Familienplanung darf kein Afrika-Tabu bleiben

Von Volker Seitz.

Es ist weltfremd zu glauben, die „Flüchtlingskrise“ 2015 wäre unerwartet über Europa  hereingebrochen. Lange ist bekannt, dass die Bevölkerung in den meisten afrikanischen Staaten unaufhaltsam wächst – und in keinem Verhältnis zur ökonomischen Entwicklung steht. Auch weiterhin werden Tausende Afrikaner in den industrialisierten Norden drängen. (Nach seriösen Prognosen der UN kommen allein 2017 mehr als 300.000 Migranten, meist junge Afrikaner, über die Mittelmeerroute nach Italien.) Deshalb müssen die betroffenen Länder und die Entwicklungshilfegeber endlich den Schwerpunkt auf Familienplanung legen.

Das Bevölkerungswachstum ist mit Sicherheit einer der wichtigsten Faktoren bei der Bekämpfung der Fluchtursachen.
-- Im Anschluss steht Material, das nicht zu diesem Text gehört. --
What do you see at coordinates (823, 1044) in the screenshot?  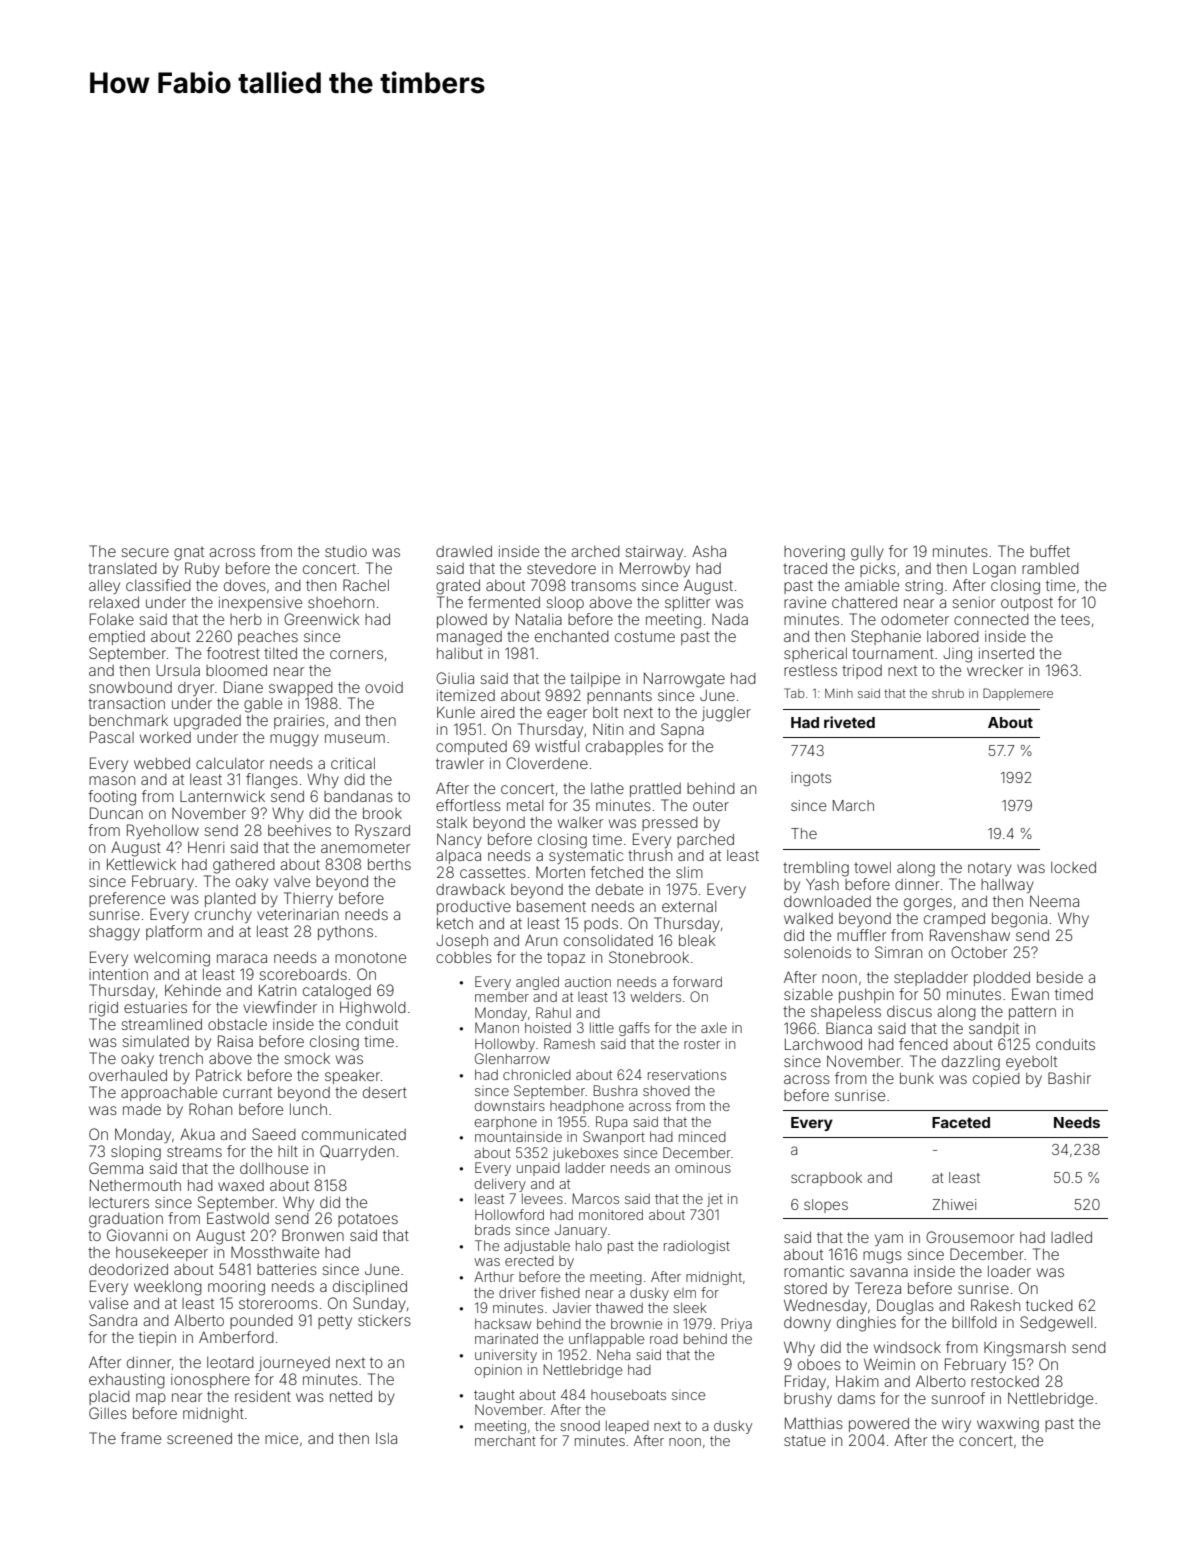 I see `Larchwood` at bounding box center [823, 1044].
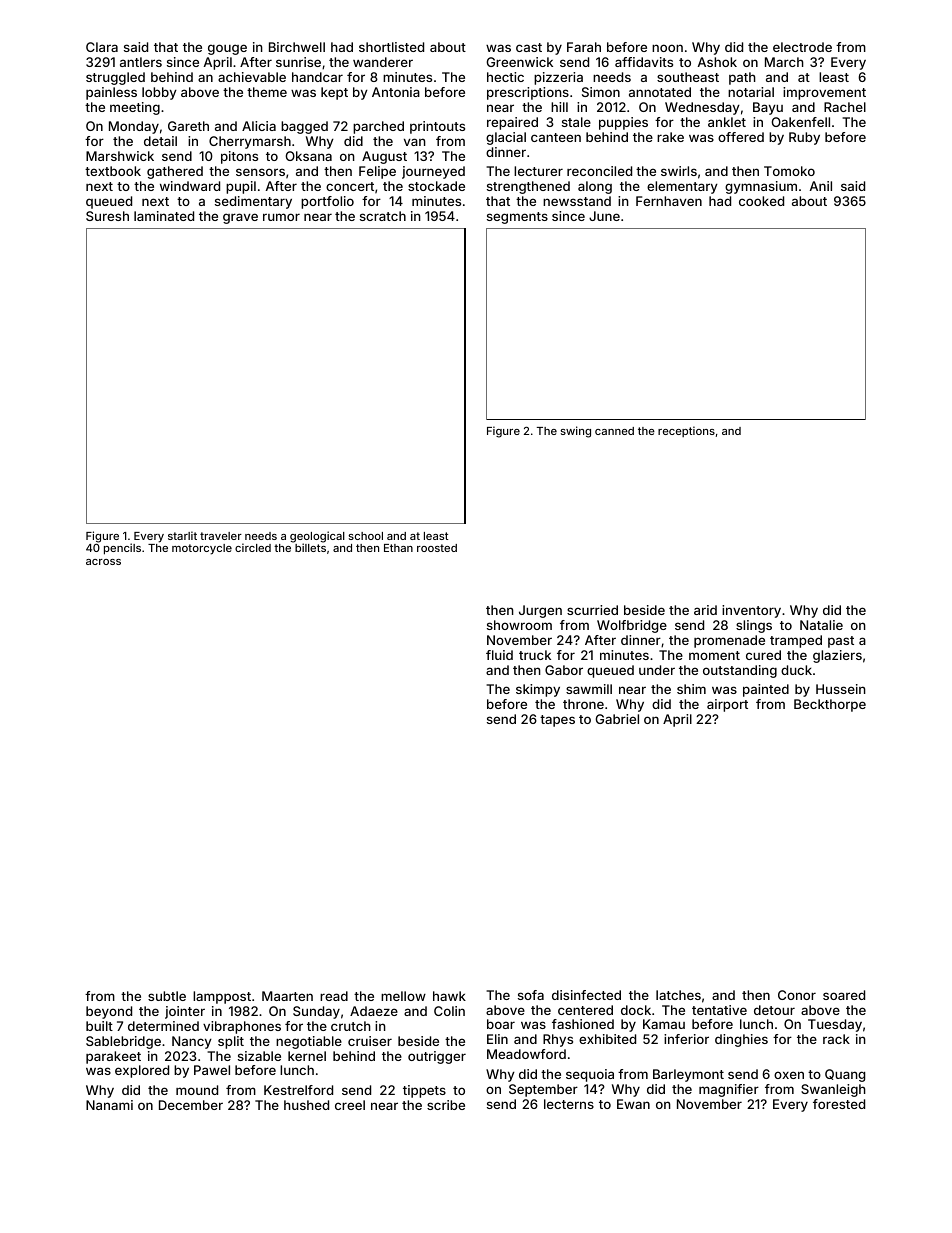 The image size is (952, 1233). Describe the element at coordinates (109, 1105) in the image. I see `Nanami` at that location.
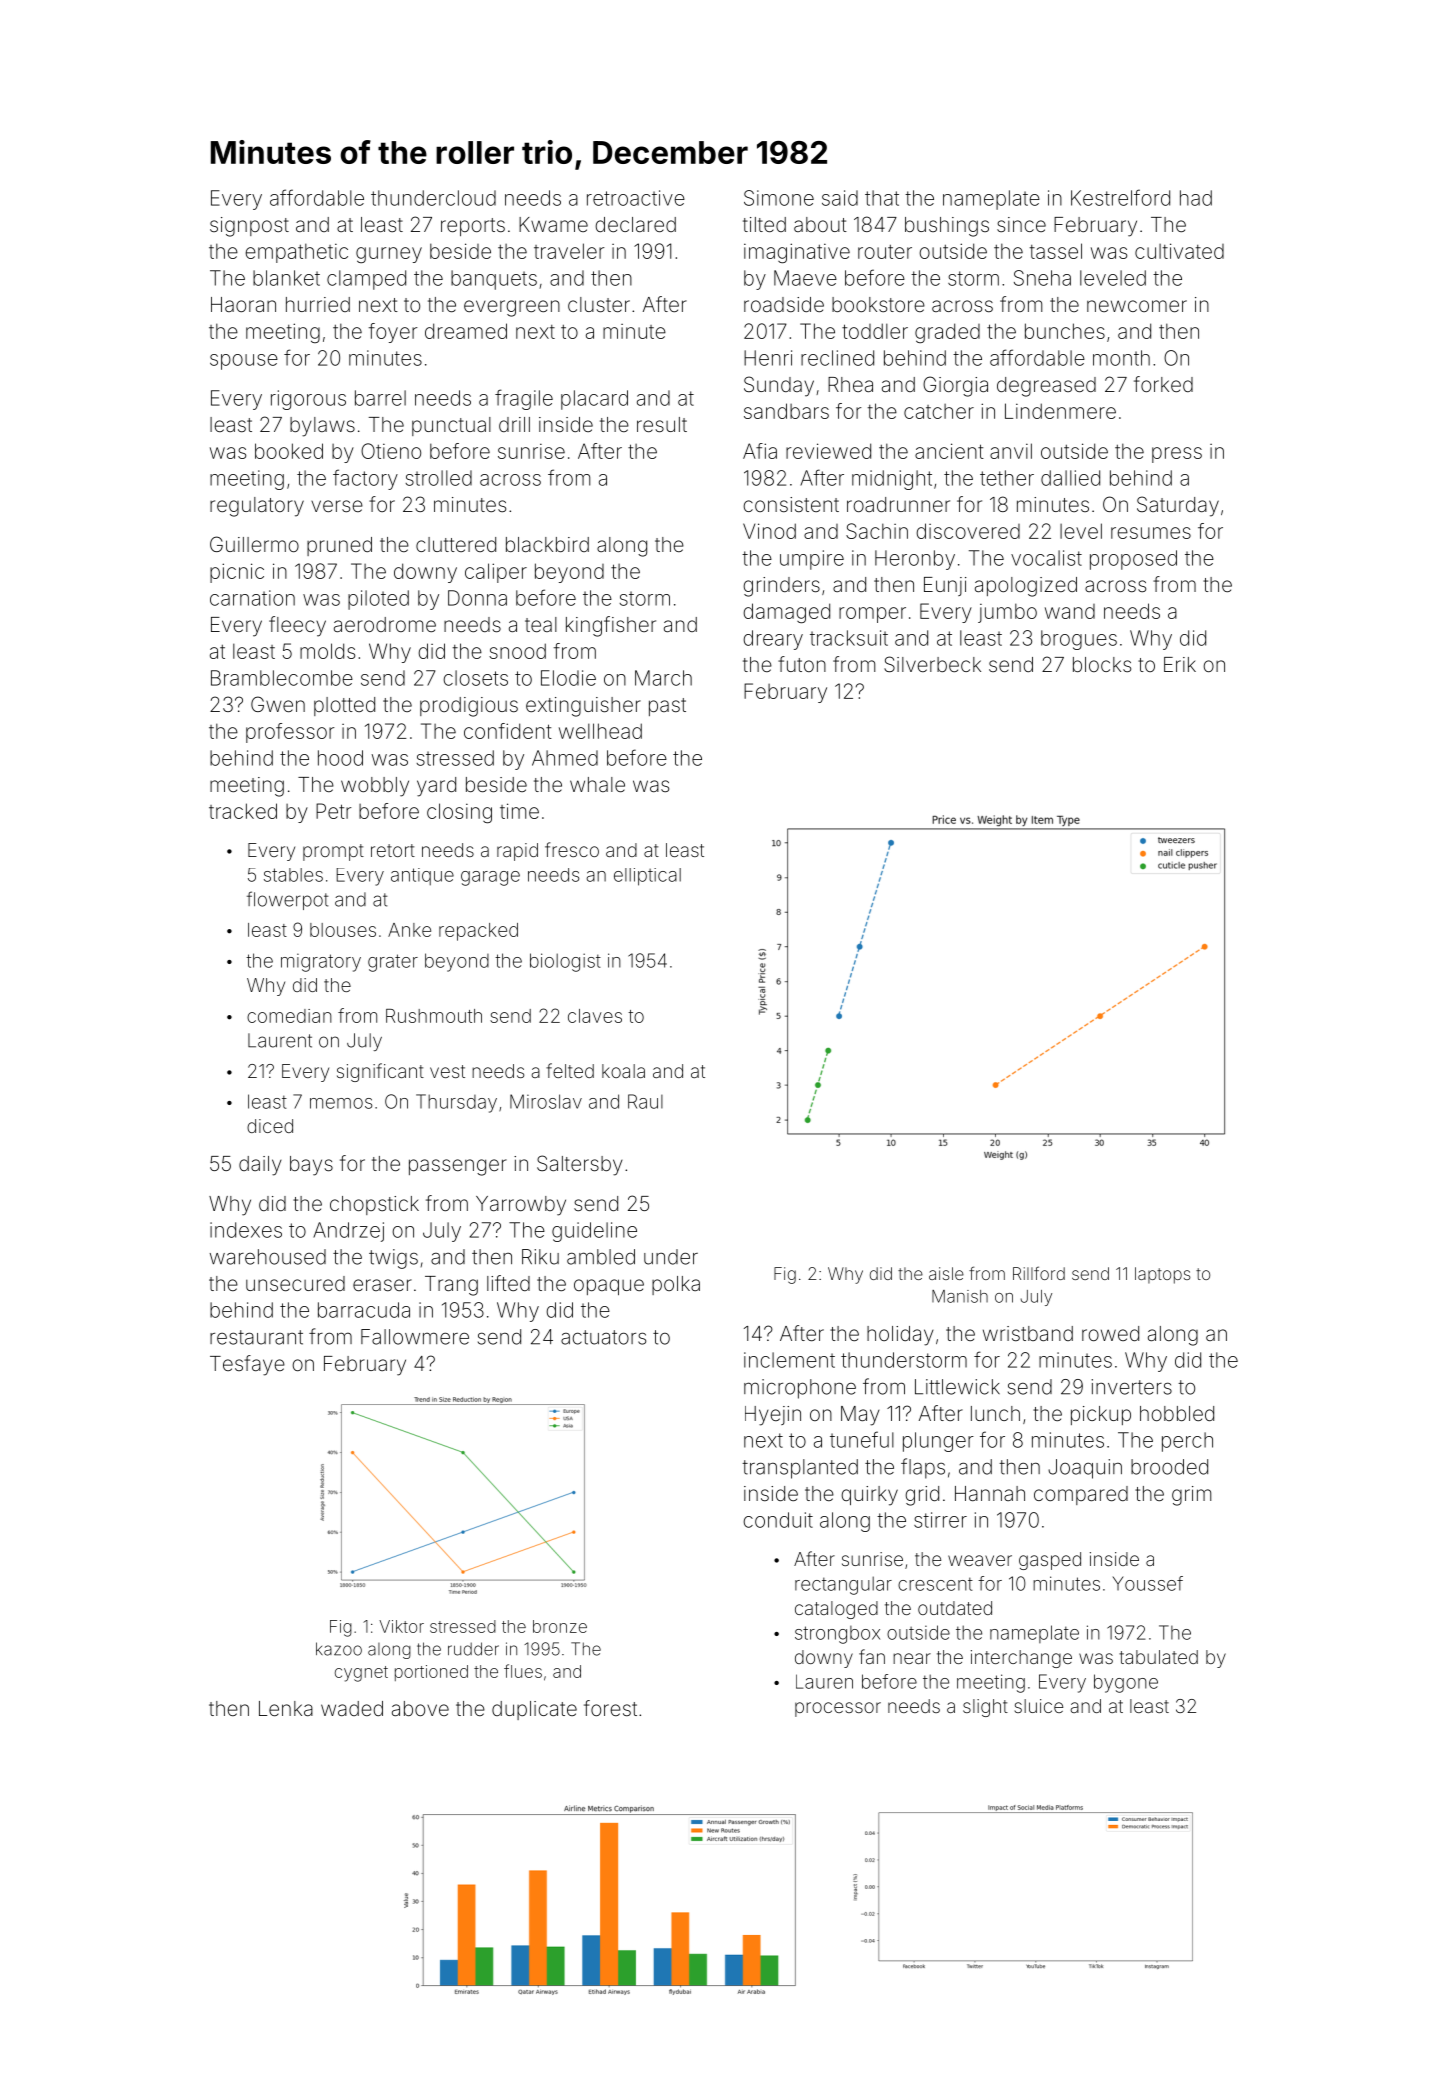 This page has height=2100, width=1450. I want to click on Kestrelford, so click(1120, 197).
Fast alle Länder in Afrika verdoppelten in den letzten vierzig Jahren ihre Bevölkerungszahl alle zwei Dekaden. Der hohe Bevölkerungsanstieg verursacht Konfliktpotential: durch mangelnde Ernährungssicherheit, Wasserknappheit, Druck auf Gesundheits- und Bildungssysteme, Arbeitslosigkeit. Außerdem steigt bei einer höheren Population und Verteilungskämpfen die Aggression. Der Entwicklungsstand eines Landes hängt eng mit dem Bevölkerungswachstum zusammen. Mit einer erfolgreichen Familienplanung hat zum Beispiel in Vietnam der nachhaltige wirtschaftliche Aufstieg begonnen.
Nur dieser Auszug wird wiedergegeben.